▸ **Required work**
In full and without alteration, print the records below, minus any images.

[Saved data entries]
___

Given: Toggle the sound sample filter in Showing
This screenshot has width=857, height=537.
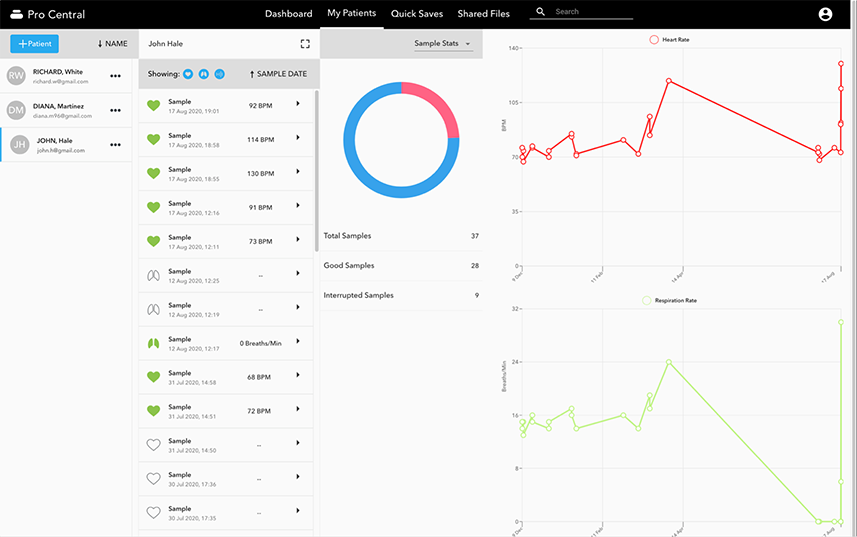Looking at the screenshot, I should pos(220,74).
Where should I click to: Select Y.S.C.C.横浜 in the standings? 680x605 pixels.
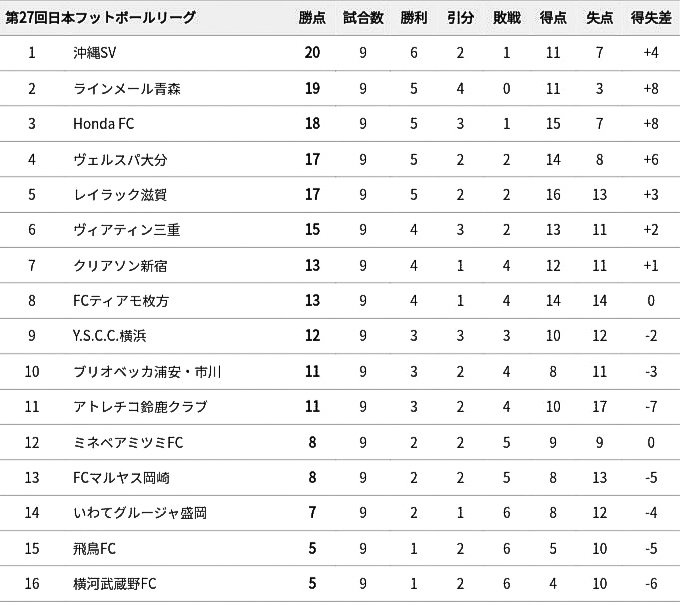click(110, 336)
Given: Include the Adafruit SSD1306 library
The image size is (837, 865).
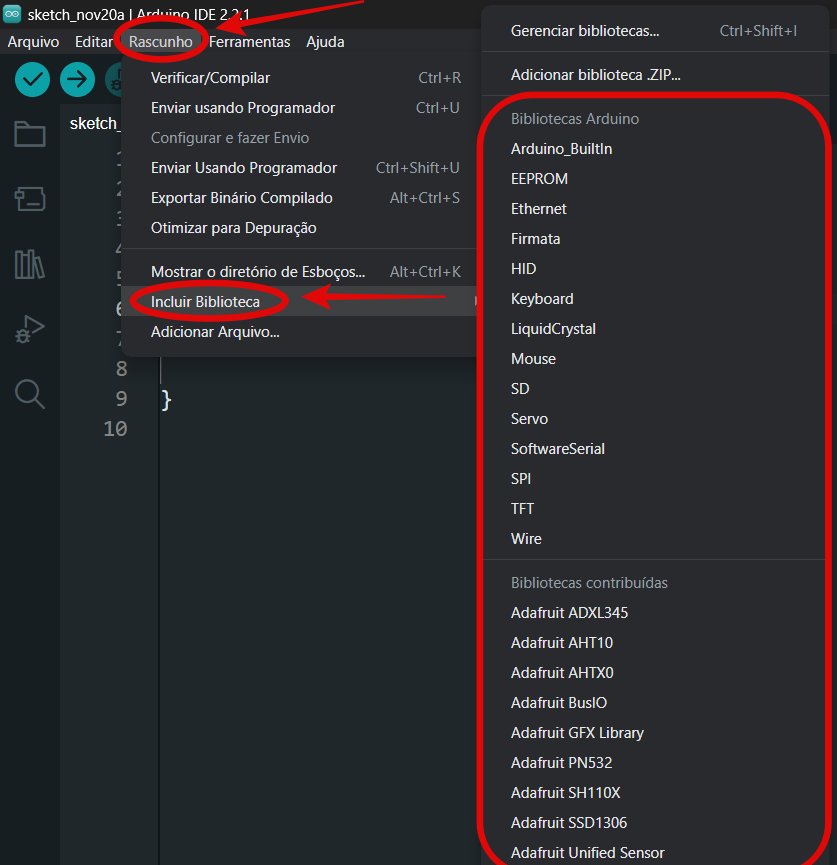Looking at the screenshot, I should (x=569, y=823).
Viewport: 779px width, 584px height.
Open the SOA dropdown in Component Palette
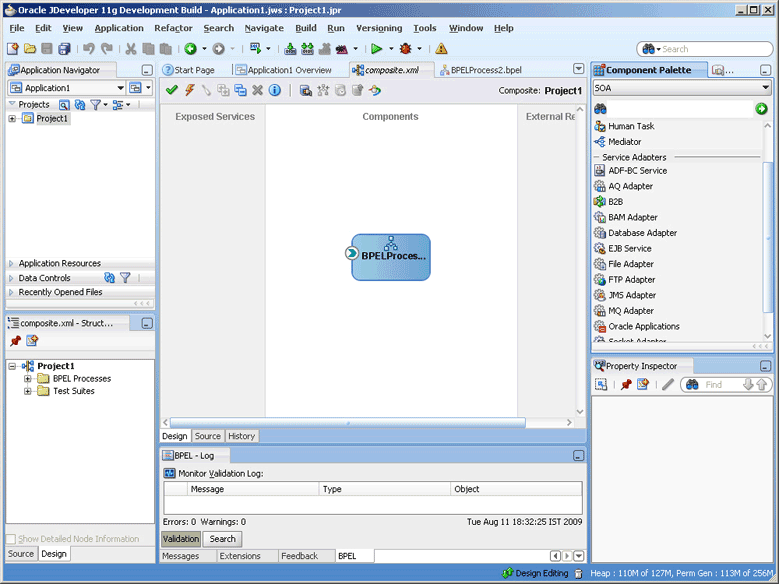click(765, 88)
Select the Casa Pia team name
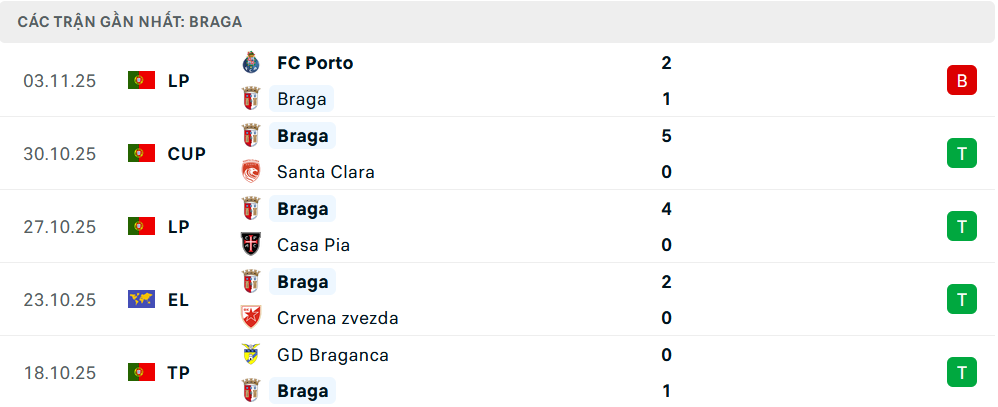The image size is (998, 407). [314, 245]
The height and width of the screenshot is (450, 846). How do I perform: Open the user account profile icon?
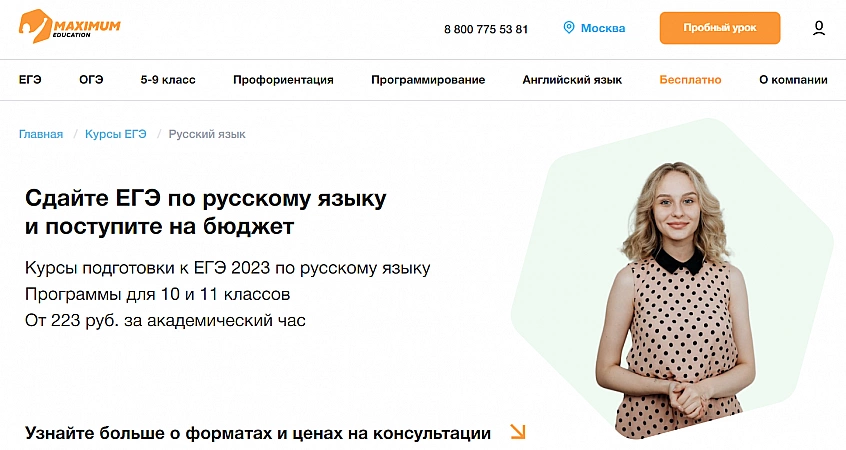pos(818,28)
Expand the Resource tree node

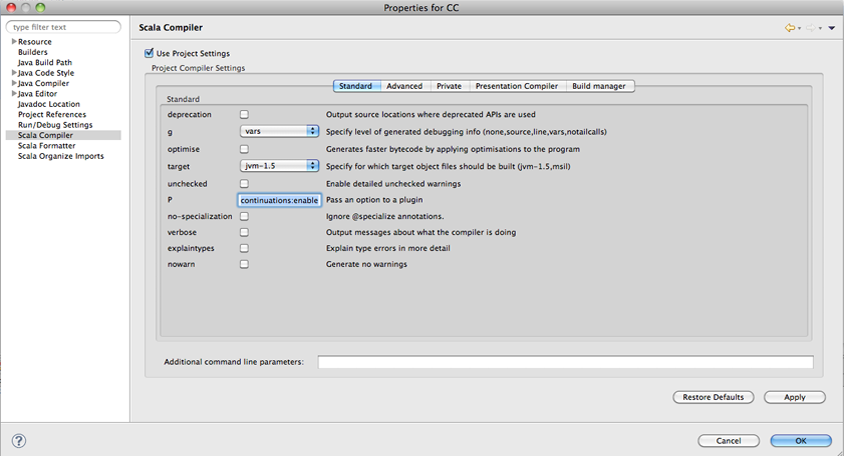14,42
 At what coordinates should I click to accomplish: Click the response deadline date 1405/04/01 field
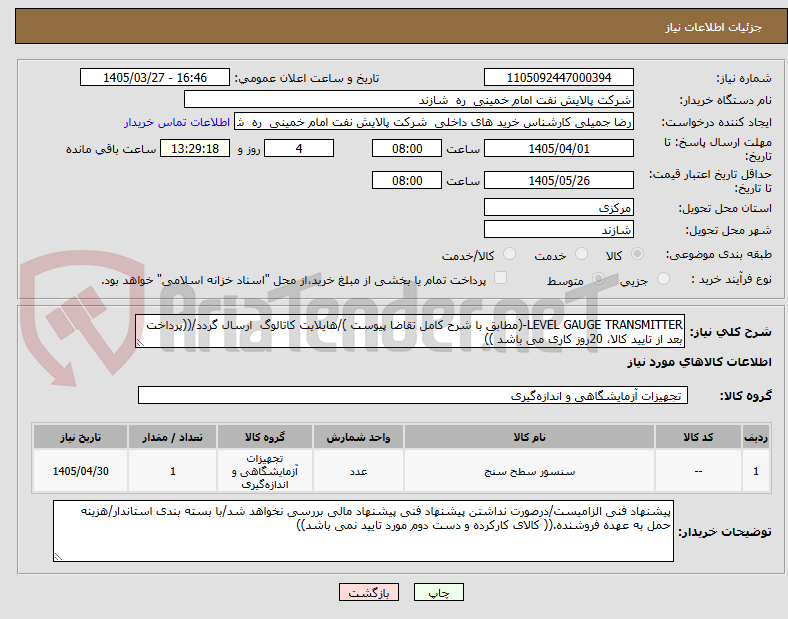[558, 149]
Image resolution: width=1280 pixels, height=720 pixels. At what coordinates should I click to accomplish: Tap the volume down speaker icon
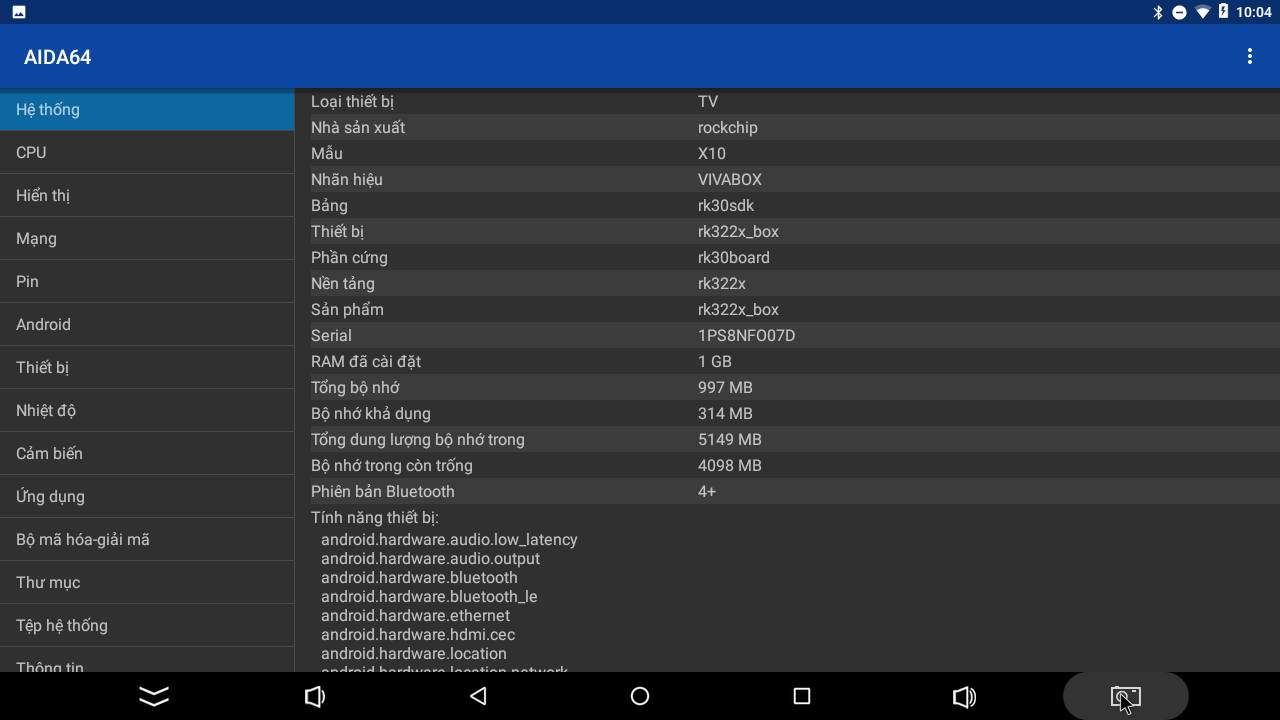(314, 696)
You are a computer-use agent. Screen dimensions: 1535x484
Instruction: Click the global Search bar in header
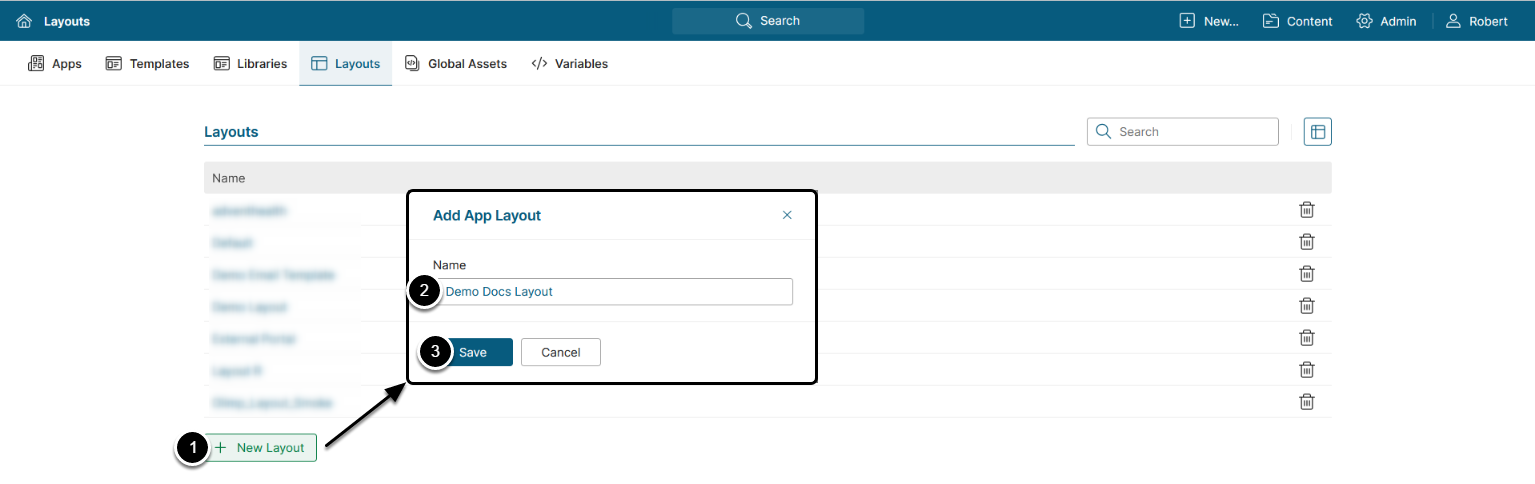[x=767, y=21]
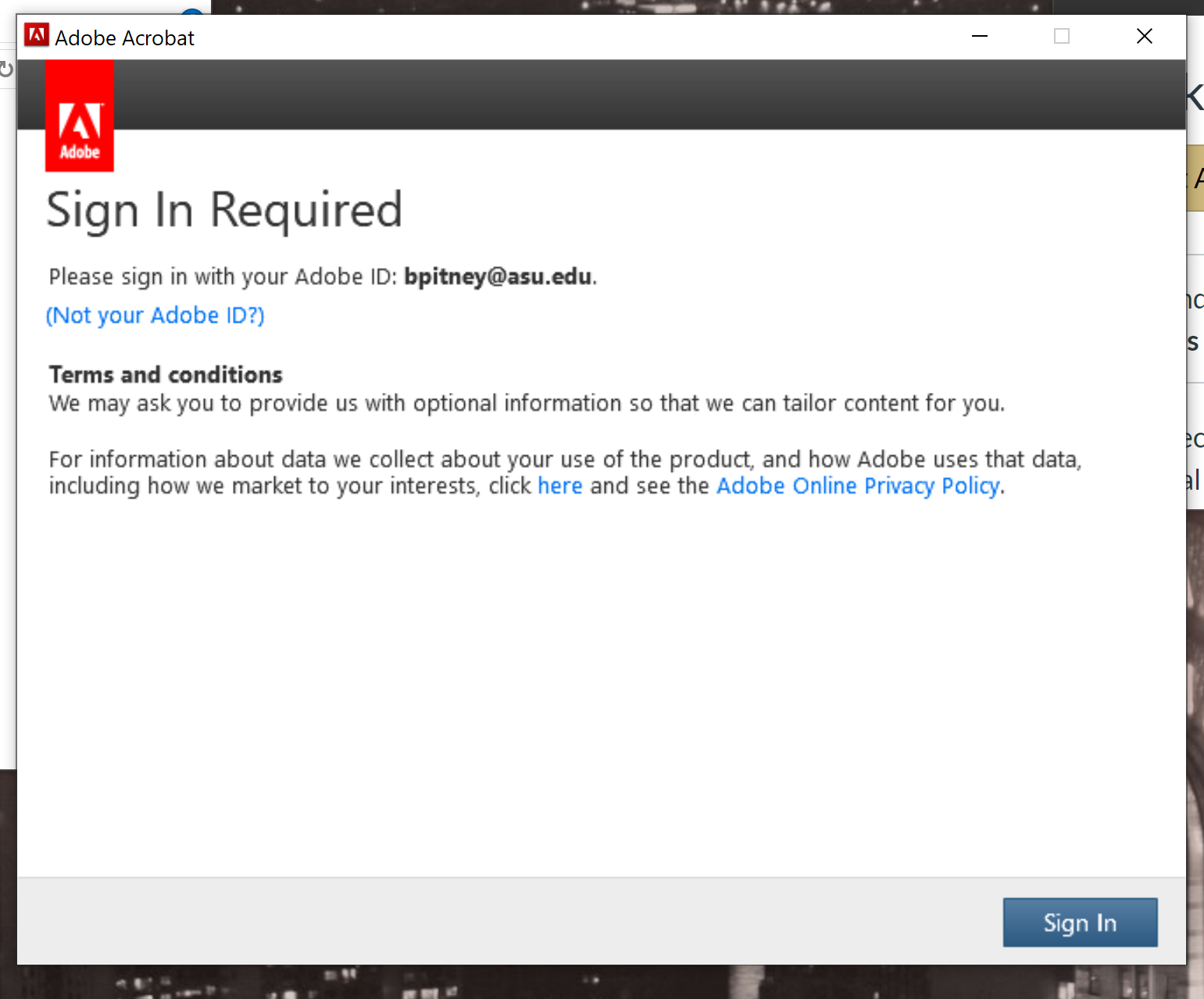Click the "Sign In Required" heading
This screenshot has width=1204, height=999.
224,210
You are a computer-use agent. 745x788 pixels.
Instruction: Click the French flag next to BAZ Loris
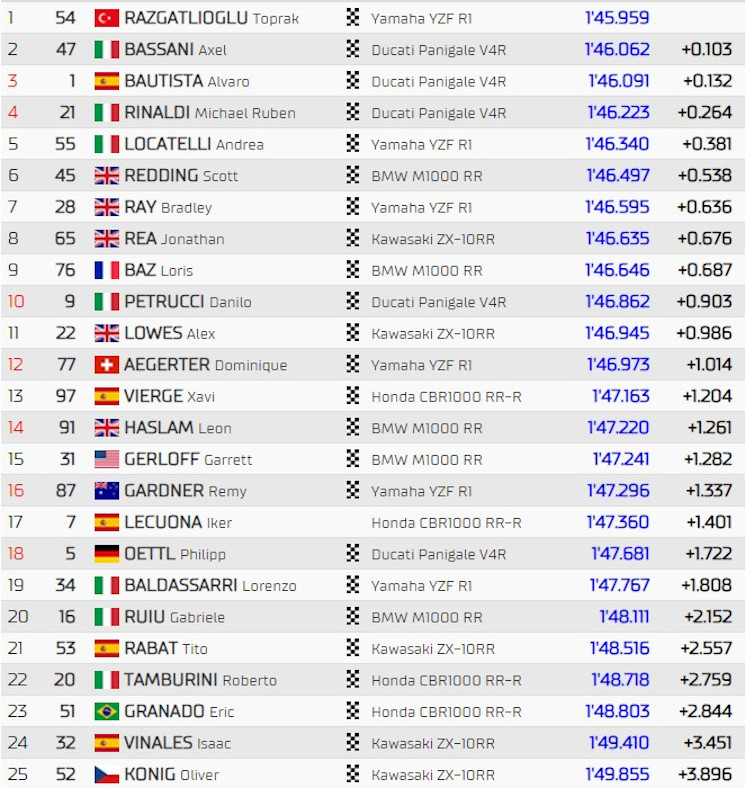107,270
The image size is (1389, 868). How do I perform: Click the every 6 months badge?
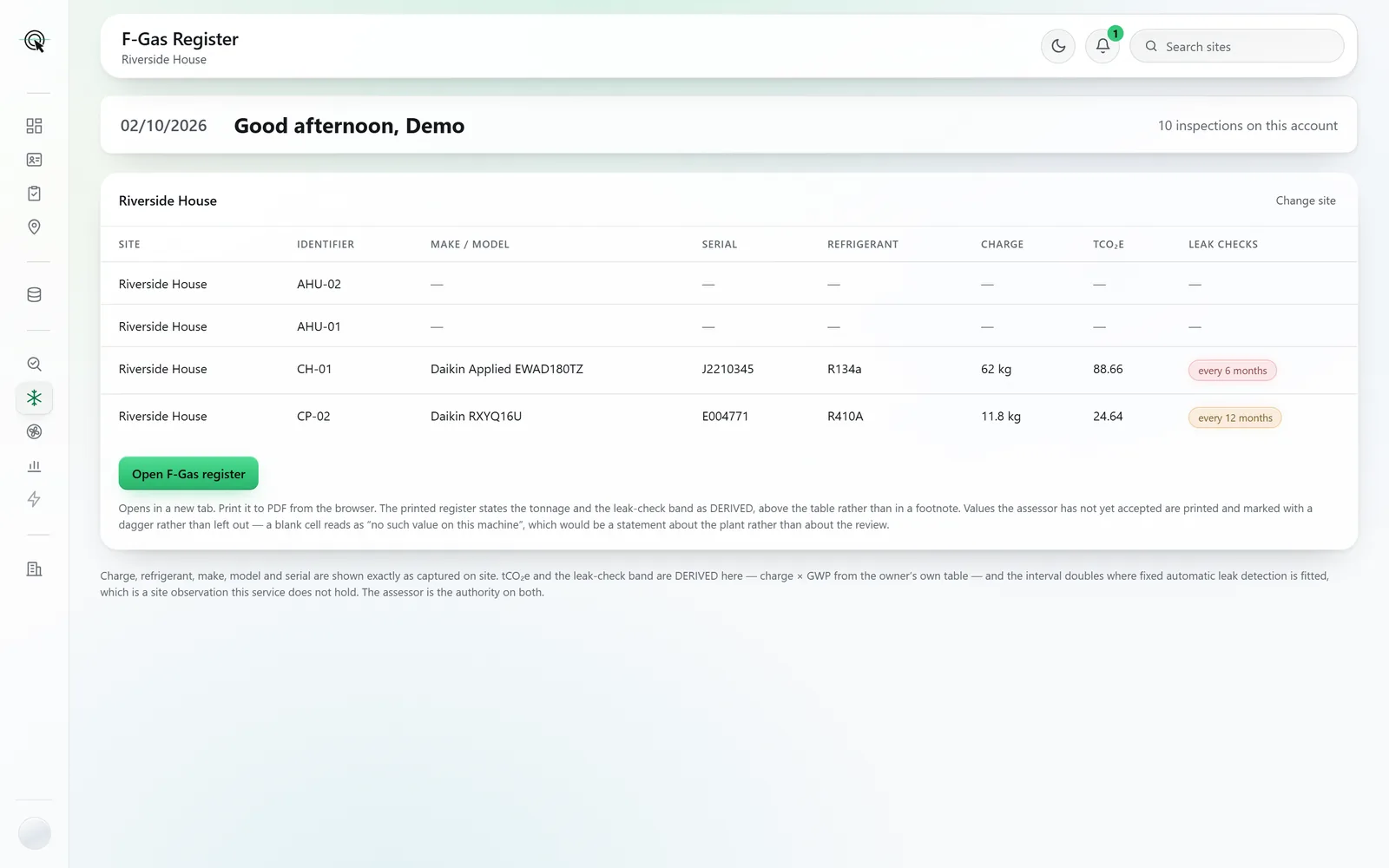1232,371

___

▸ **Answer below**
Given: Toggle the sound sample filter in Showing
This screenshot has width=857, height=537.
Looking at the screenshot, I should pos(220,74).
Where should I click to: Select Y.S.C.C.横浜 in the standings? 680x605 pixels.
click(110, 336)
Given: Include the Adafruit SSD1306 library
The image size is (837, 865).
Looking at the screenshot, I should (x=569, y=823).
Viewport: 779px width, 584px height.
Open the SOA dropdown in Component Palette
click(765, 88)
Select the Casa Pia team name
The image size is (998, 407). [314, 245]
The height and width of the screenshot is (450, 846). How do I perform: Open the user account profile icon?
pos(818,28)
Expand the Resource tree node

14,42
 At what coordinates should I click to accomplish: Click the response deadline date 1405/04/01 field
[558, 149]
Image resolution: width=1280 pixels, height=720 pixels. At what coordinates should I click to accomplish: Tap the volume down speaker icon
(314, 696)
You are a computer-use agent. Screen dimensions: 1535x484
Instruction: Click the global Search bar in header
[x=767, y=21]
Click the "Sign In Required" heading
This screenshot has width=1204, height=999.
224,210
You are a computer-use agent. 745x788 pixels.
Instruction: Click the French flag next to BAZ Loris
107,270
The image size is (1389, 868). How do I perform: Click the every 6 months badge?
1232,371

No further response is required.